Cuando era niña, nunca le tomé tanta importancia a lo que sería de mí en el futuro. Solo quería jugar, divertirme y ver mi programa favorito cada sábado por la mañana.
Si lo veo en retrospectiva, viví un poco como un fantasma; no dejaba huellas al pasar.
Conforme crecí, mis sueños se volvieron más grandes; por ende, mis miedos también.
Cuando crecí, sentí con toda la intensidad, como solo un adolescente tímido, pero intenso, podría experimentar.
Tuve mi primer beso, las primeras situaciones incómodas en mi vida, mi primer enamorado y mi primera ruptura.
Mi primera “crisis existencial” también va a la lista.
Me sentí incompleta, poco agraciada, un toque incomprendida, como la mayoría podría haberse sentido.
Pero, a su vez, me sentí rodeada de amigos, parte de un círculo. Entendí la lealtad y la amistad que antes no llegaba a apreciar.

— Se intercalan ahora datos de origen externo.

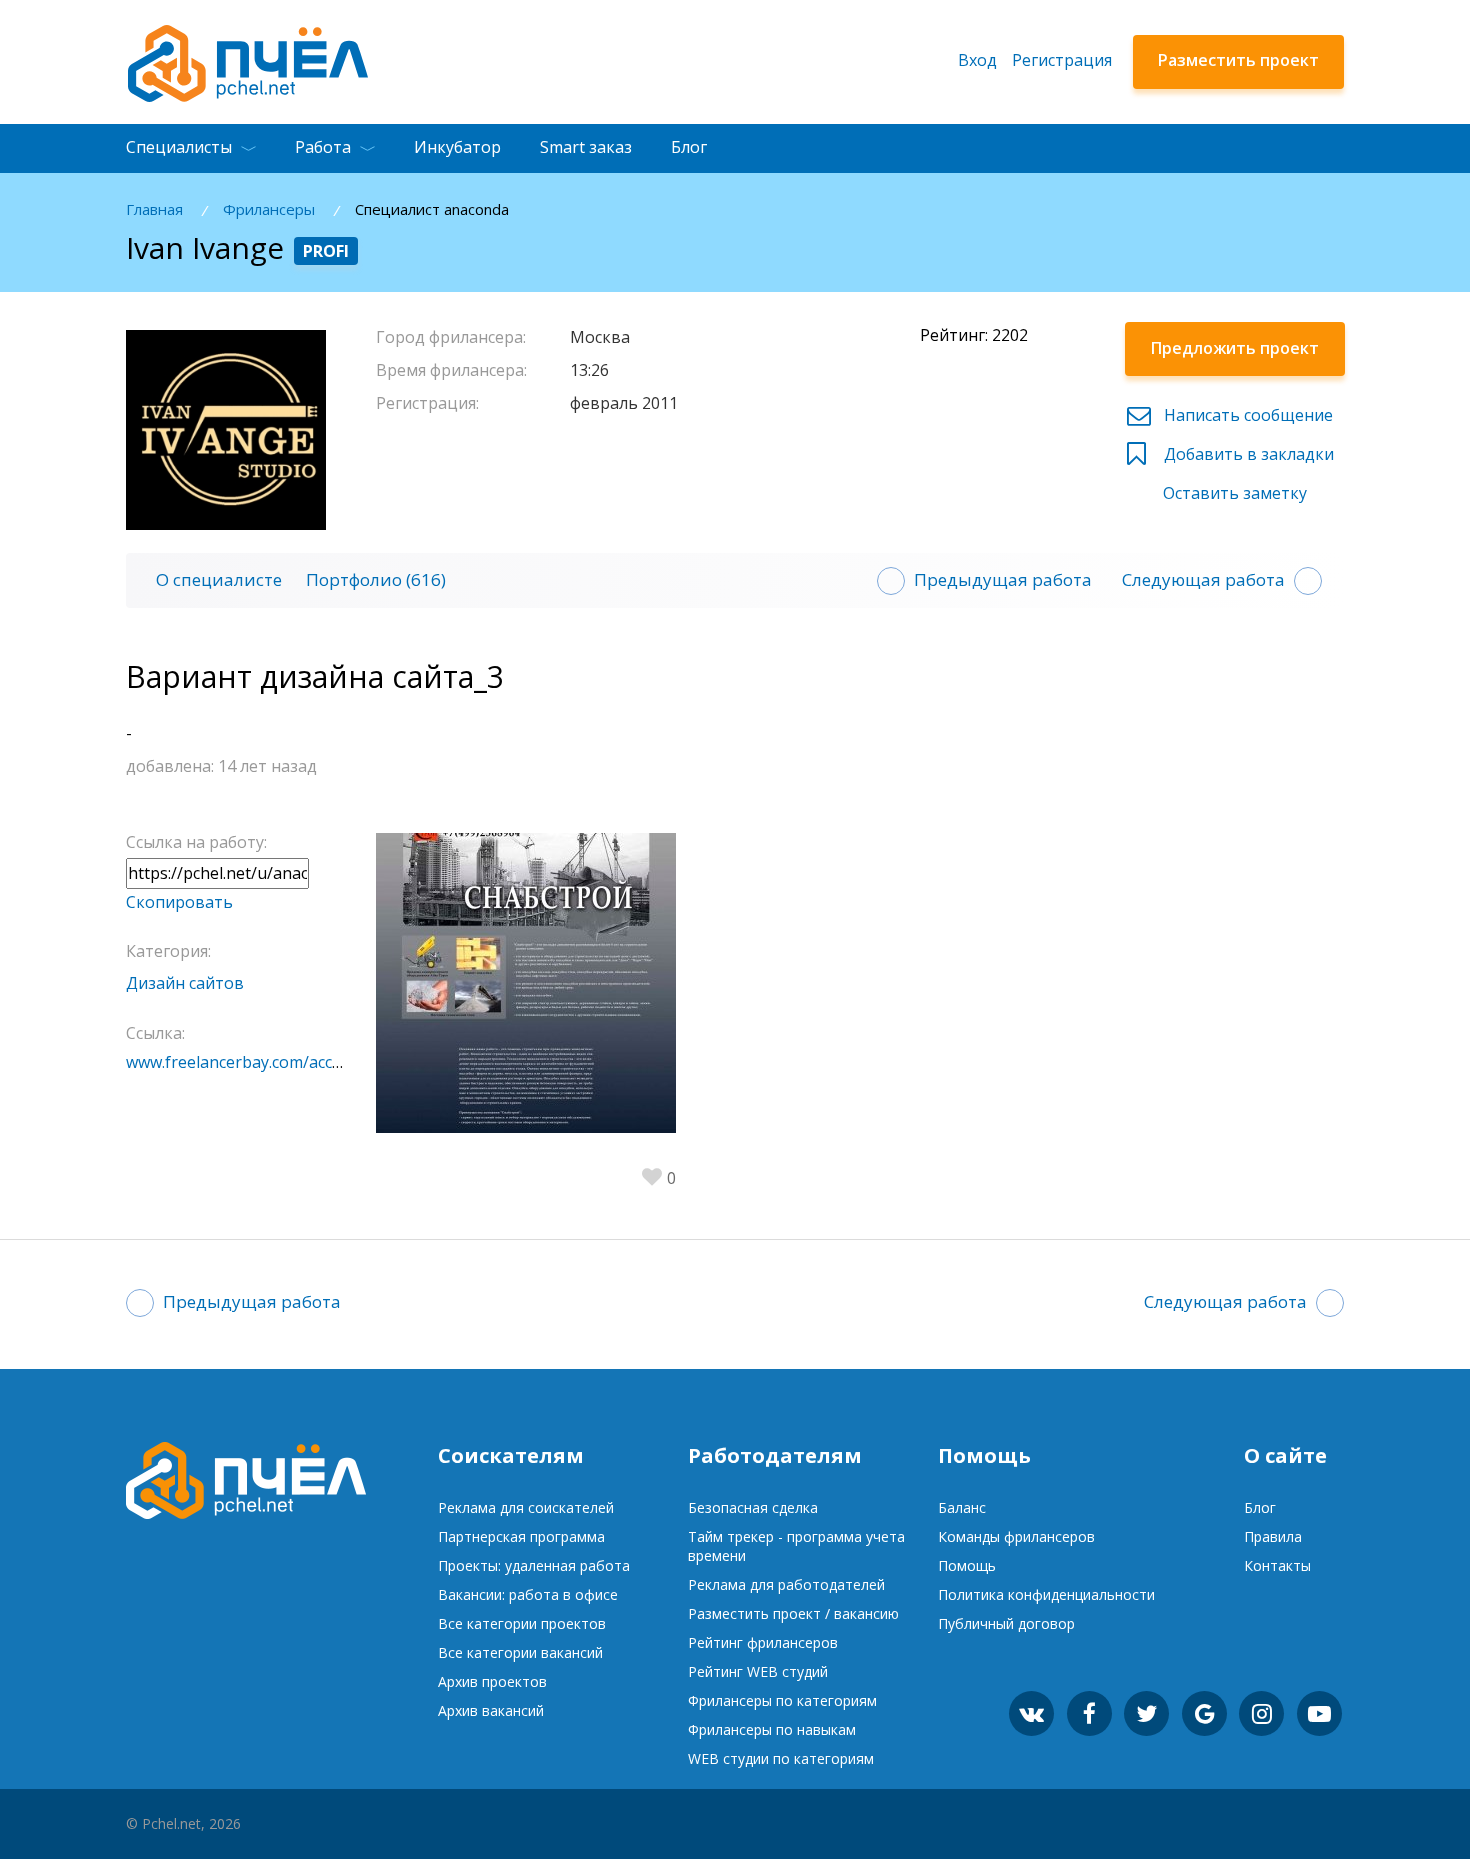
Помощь (967, 1565)
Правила (1273, 1536)
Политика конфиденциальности (1046, 1594)
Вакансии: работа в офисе (528, 1594)
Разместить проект (1238, 60)
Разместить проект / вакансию (793, 1613)
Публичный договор (1006, 1623)
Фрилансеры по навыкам (772, 1729)
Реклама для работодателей (786, 1584)
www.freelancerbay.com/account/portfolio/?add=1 (312, 1062)
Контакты (1277, 1565)
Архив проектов (492, 1681)
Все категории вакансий (520, 1652)
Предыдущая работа (1003, 579)
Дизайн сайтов (185, 983)
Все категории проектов (522, 1623)
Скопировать (179, 902)
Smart (586, 147)
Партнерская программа (521, 1536)
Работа (323, 147)
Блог (689, 147)
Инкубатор (457, 147)
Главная (154, 209)
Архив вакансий (491, 1710)
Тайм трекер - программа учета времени (796, 1546)
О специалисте (219, 579)
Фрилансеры (269, 209)
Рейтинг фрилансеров (763, 1642)
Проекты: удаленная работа (534, 1565)
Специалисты (179, 147)
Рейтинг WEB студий (758, 1671)
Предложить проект (1235, 348)
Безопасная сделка (753, 1507)
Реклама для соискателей (526, 1507)
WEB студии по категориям (781, 1758)
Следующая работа (1203, 579)
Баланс (962, 1507)
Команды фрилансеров (1016, 1536)
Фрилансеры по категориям (782, 1700)
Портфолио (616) (376, 579)
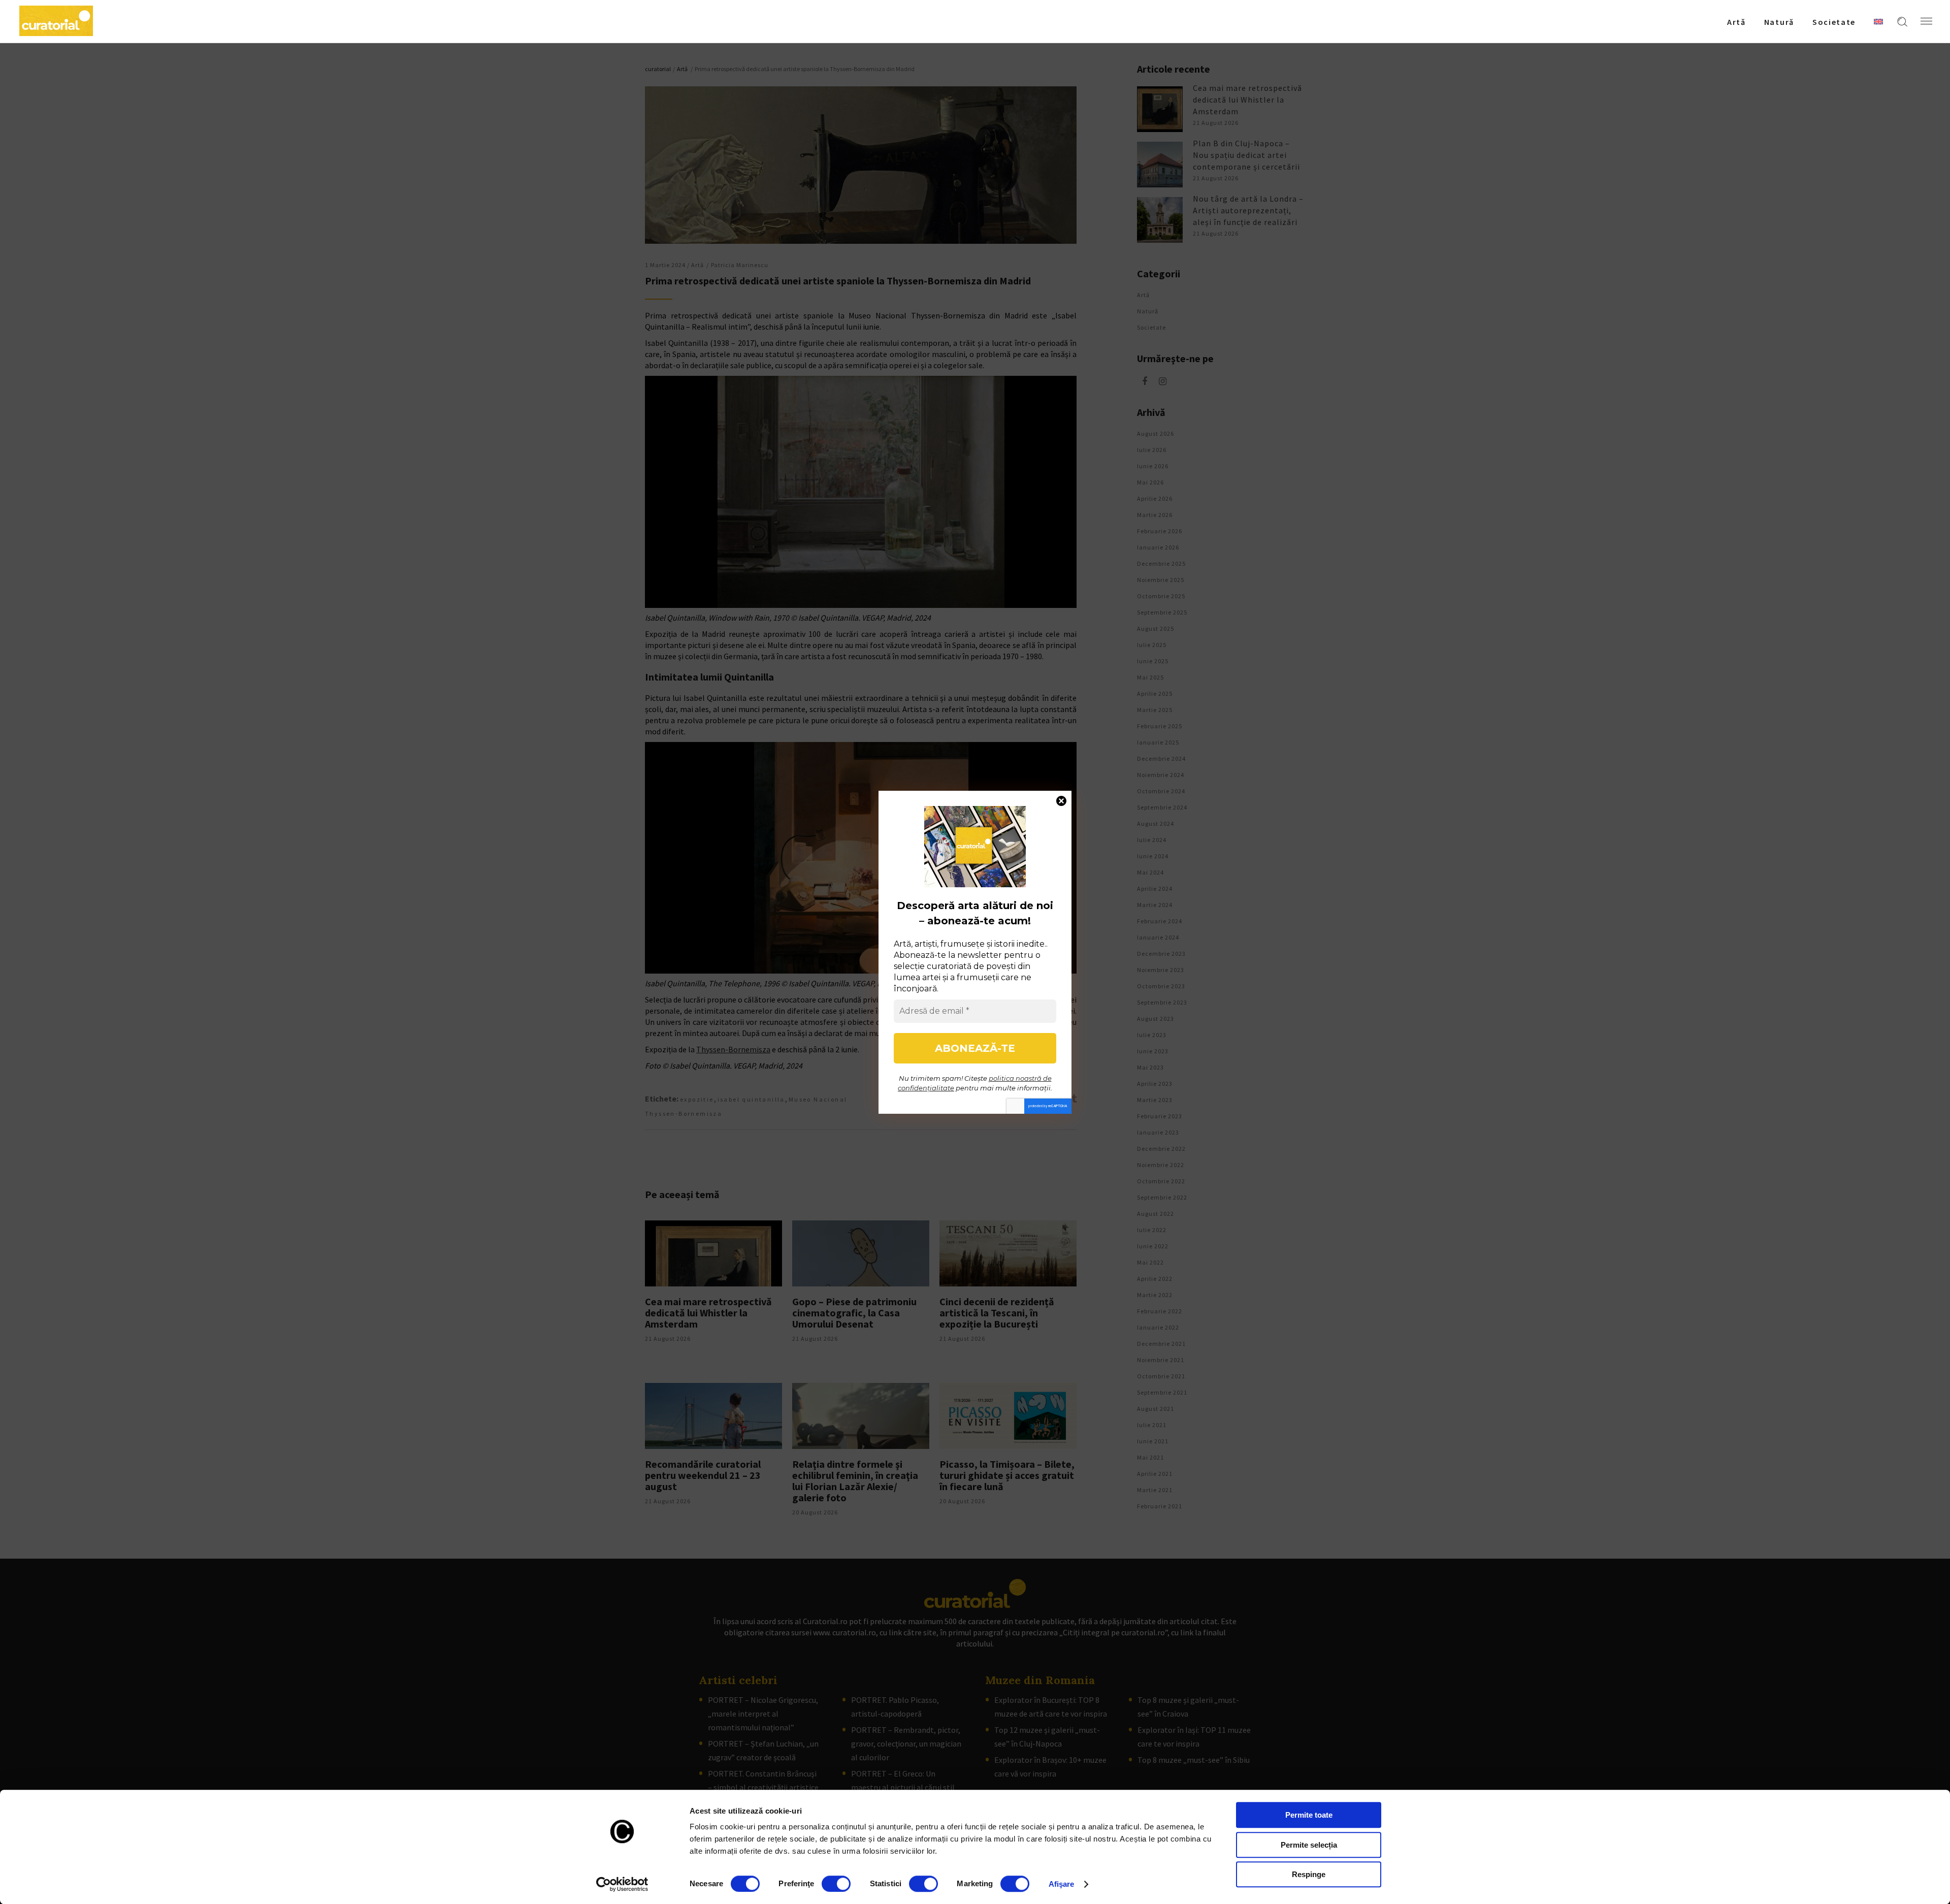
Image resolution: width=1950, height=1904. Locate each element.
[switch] (836, 1884)
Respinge (1308, 1874)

Sentí miedo por ser yo misma, por dejar mi esencia en cada palabra. Tuve miedo de sentir tanto, tan rápido e intenso.
Miedo de escribir porque me comparaba con el resto; con ese mundo de éxito, todas esas personas que tenían experiencia y fama. Esas que me doblaban la edad.
Sentí la presión de terminar el colegio, decidir una carrera, un camino.
Elegir el rumbo de mi vida. Sentí, de golpe, que mi “vida adulta” estaba a nada de empezar.
¿Llegamos a pensar qué tan crueles podemos ser al olvidar cómo se siente crecer en esta sociedad?
Tuve y sigo temiendo crecer.
Yo tuve un golpe en seco. Teniendo en cuenta que mi yo del pasado nunca se había preocupado, empecé a sentir las diferencias, la presión social que el mundo me exigía y lo mucho que yo anhelaba saborear el momento poco a poco.
Fue el año más caótico de mi vida, pero fue la edad en la que conecté con cosas que creí inexistentes.
Sentí libertad y, por supuesto, miedo.
Crecer, para mí, era desconocido; por ende, la mayor parte del tiempo sentí miedo.
Exploré un poco mi sexualidad, caricias llenas de temor y, al mismo tiempo, de curiosidad.
Mi imaginación y creatividad me mantuvieron a flote cuando “rompieron mi corazón”.
Supe lo que era querer a alguien más, pero ahora sé que nunca lo llegué a amar.
Confundí apreciar con amar, y di todo de mí para que me quieran con reciprocidad.
Doy por hecho que nadie te dice algo sobre esto. No te previenen del futuro incierto ni de cómo podrías llegar a sentirte por complacerlos.
Hay cosas que, sin duda, no hubiera hecho; hay tantas cosas que callé, lloré por no entender, pero es parte de crecer.
Ahora, teniendo la edad que tengo (si bien es cierto, no hay mucha diferencia), puede que mi mente haya quedado un poco atrapada en ese lugar.
Mis problemas pueden ser similares, pero no los mismos. Nunca serán los mismos.
Para mí, ser mayor puede llegar a ser una lucha constante entre el tiempo, mi cuerpo y mi mente.
A veces lo manejo, lo acoplo, puedo dejar de pensarlo y concentrarme en el presente, pero otras no tanto.
Vivimos en el futuro, que llegamos a olvidarnos del presente. Llegamos a estar ausentes.
Y nos estancamos en el presente, que olvidamos lo que depara el futuro.
Contradictorio, ¿no es cierto?
Somos muy duros con aquello que no vemos, que llegamos a olvidar lo que fue sentir con intensidad cuando éramos más jóvenes.
Al final de todo, puede que no se trate de olvidar cómo nos sentimos cuando tuvimos 16, sino de aprender a sentirlo de otra manera, de encontrarle forma sin encasillarlo.
Sí, el miedo fue parte de mi vida, pero no quiere decir que dependa de él; solo me hizo sentir más.